How to complete this task — Within the lines below, find those that hold the string "icon" and copy each one.

Information —
=== Section Start ===

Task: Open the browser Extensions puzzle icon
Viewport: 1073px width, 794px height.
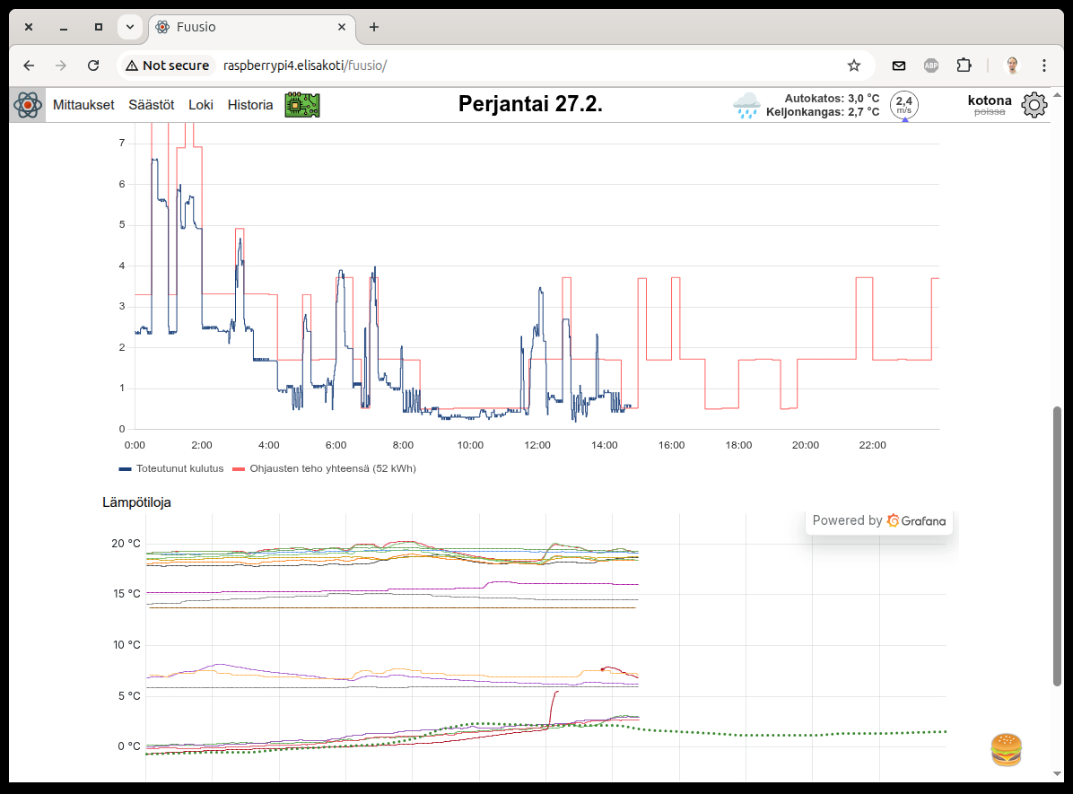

=== Section End ===
=== Section Start ===

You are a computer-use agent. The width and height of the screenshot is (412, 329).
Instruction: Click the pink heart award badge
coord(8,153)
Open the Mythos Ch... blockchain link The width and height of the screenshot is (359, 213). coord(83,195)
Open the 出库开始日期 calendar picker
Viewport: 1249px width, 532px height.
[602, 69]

=== Section End ===
=== Section Start ===

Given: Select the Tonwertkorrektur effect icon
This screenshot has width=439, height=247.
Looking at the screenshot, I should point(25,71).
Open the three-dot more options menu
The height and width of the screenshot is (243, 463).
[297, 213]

=== Section End ===

Finished exercise —
Task: Open the browser Extensions puzzle icon
Given: Select the Tonwertkorrektur effect icon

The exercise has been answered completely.